Page:
-- START --

Sum of all Primes in a given range using Sieve of Eratosthenes

Difficulty Level : Basic
Last Updated : 10 Jun, 2022

Given a range [L, R]. The task is to find the sum of all the prime numbers in the given range from L to R both inclusive.
Examples:

Input : L = 10, R = 20
Output : Sum = 60
Prime numbers between [10, 20] are:
11, 13, 17, 19
Therefore, sum = 11 + 13 + 17 + 19 = 60

Input : L = 15, R = 25
Output : Sum = 59

A Simple Solution is to traverse from L to R, check if the current number is prime. If yes, add it to $sum$ . Finally, print the sum.
An Efficient Solution is to use Sieve of Eratosthenes to find all primes up to a given limit. Then, compute a prefix sum array to store sum till every value before the limit. Once we have prefix array, We just need to return prefix[R] – prefix[L-1].
Note: prefix[i] will store the sum of all prime numbers from 1 to $i$ .
Below is the implementation of the above approach:

C++

// CPP program to find sum of primes
// in range L to R
#include <bits/stdc++.h>
using namespace std;
 
const int MAX = 10000;
 
// prefix[i] is going to store sum of primes
// till i (including i).
int prefix[MAX + 1];
 
// Function to build the prefix sum array
void buildPrefix()

-- END --

Data provided:
-- START --

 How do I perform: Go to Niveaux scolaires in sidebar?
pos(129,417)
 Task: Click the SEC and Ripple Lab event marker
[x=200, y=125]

-- END --

Work to do:
A. Answer these about the page on summing primes in a range:
(i) What sum does the page give for L = 10, R = 20?
(ii) What difficulty level is the page marked with?
(iii) What value is the constant MAX set to in the C++ code?
B. Carry on the page about summing primes with the Sieve of Eratosthenes from the point where it stops.

Expected results:
A.
(i) 60
(ii) Basic
(iii) 10000

B.
{
    // Create a boolean array "prime[0..n]". A
    // value in prime[i] will finally be false
    // if i is Not a prime, else true.
    bool prime[MAX + 1];
    memset(prime, true, sizeof(prime));
 
    for (int p = 2; p * p <= MAX; p++) {
 
        // If prime[p] is not changed, then
        // it is a prime
        if (prime[p] == true) {
 
            // Update all multiples of p
            for (int i = p * 2; i <= MAX; i += p)
                prime[i] = false;
        }
    }
 
    // Build prefix array
    prefix[0] = prefix[1] = 0;
    for (int p = 2; p <= MAX; p++) {
        prefix[p] = prefix[p - 1];
        if (prime[p])
            prefix[p] += p;
    }
}
 
// Function to return sum of prime in range
int sumPrimeRange(int L, int R)
{
    buildPrefix();
 
    return prefix[R] - prefix[L - 1];
}
 
// Driver code
int main()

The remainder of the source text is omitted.